**EXERCISE INSTRUCTIONS:**
Identify all lines in the data containing the string "height". Copy them out.

*** SOURCE MATERIAL Section Begins ***

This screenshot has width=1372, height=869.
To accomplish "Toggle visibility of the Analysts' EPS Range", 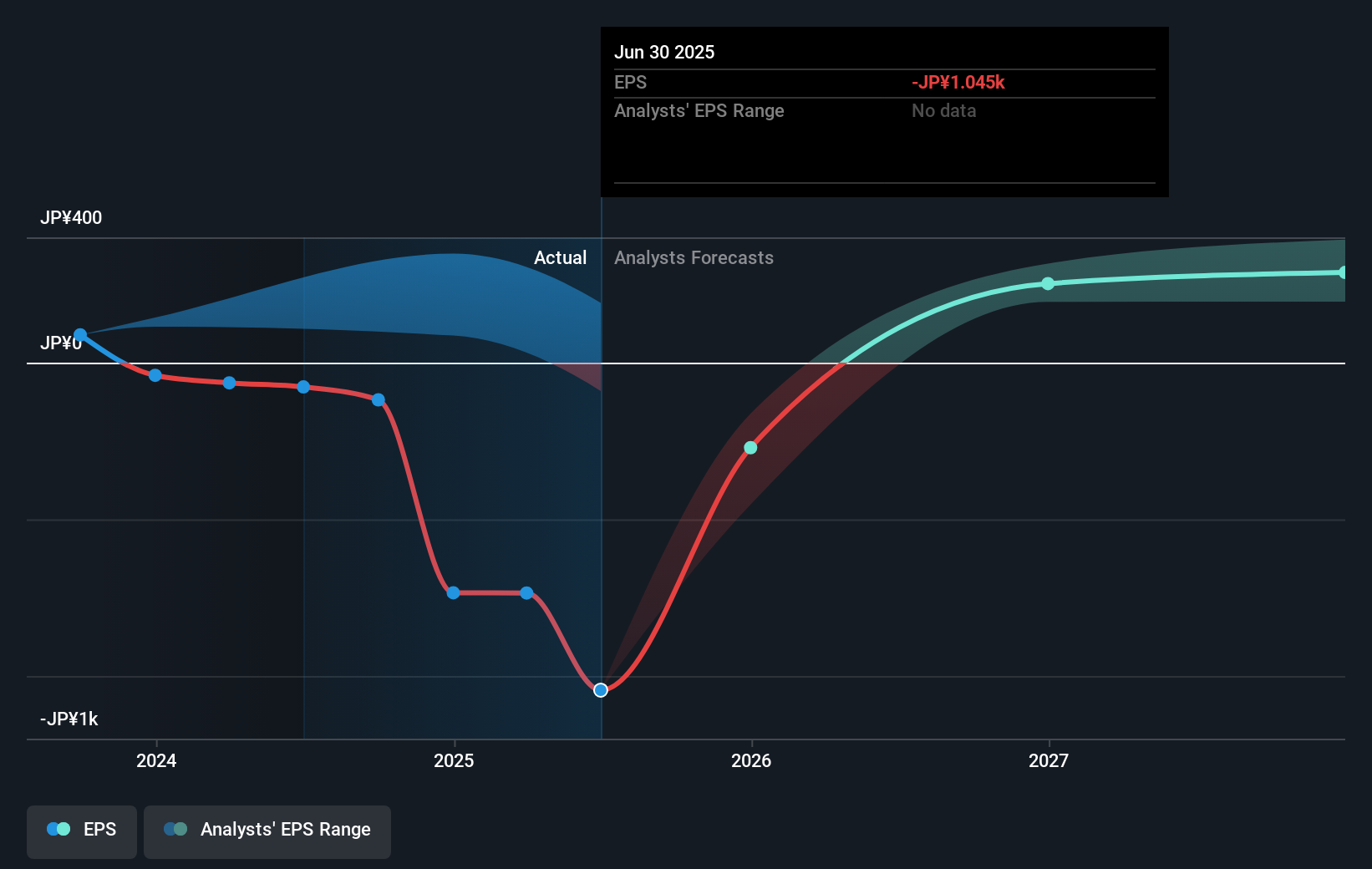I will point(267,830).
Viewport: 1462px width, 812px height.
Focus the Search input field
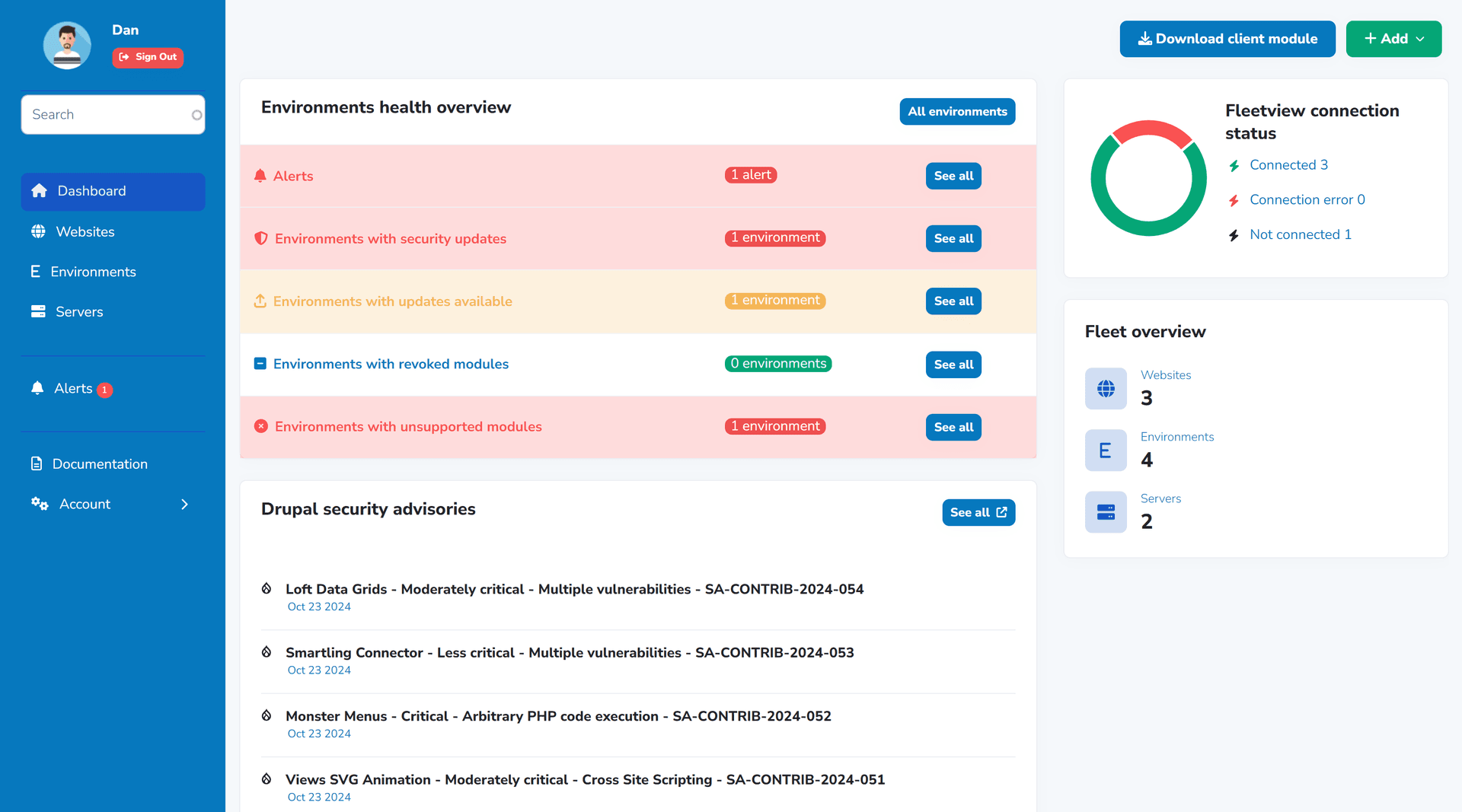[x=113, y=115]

*** SOURCE MATERIAL Section Ends ***

**EXERCISE OUTPUT:**
This screenshot has width=1372, height=869.
Viewport: 1462px width, 812px height.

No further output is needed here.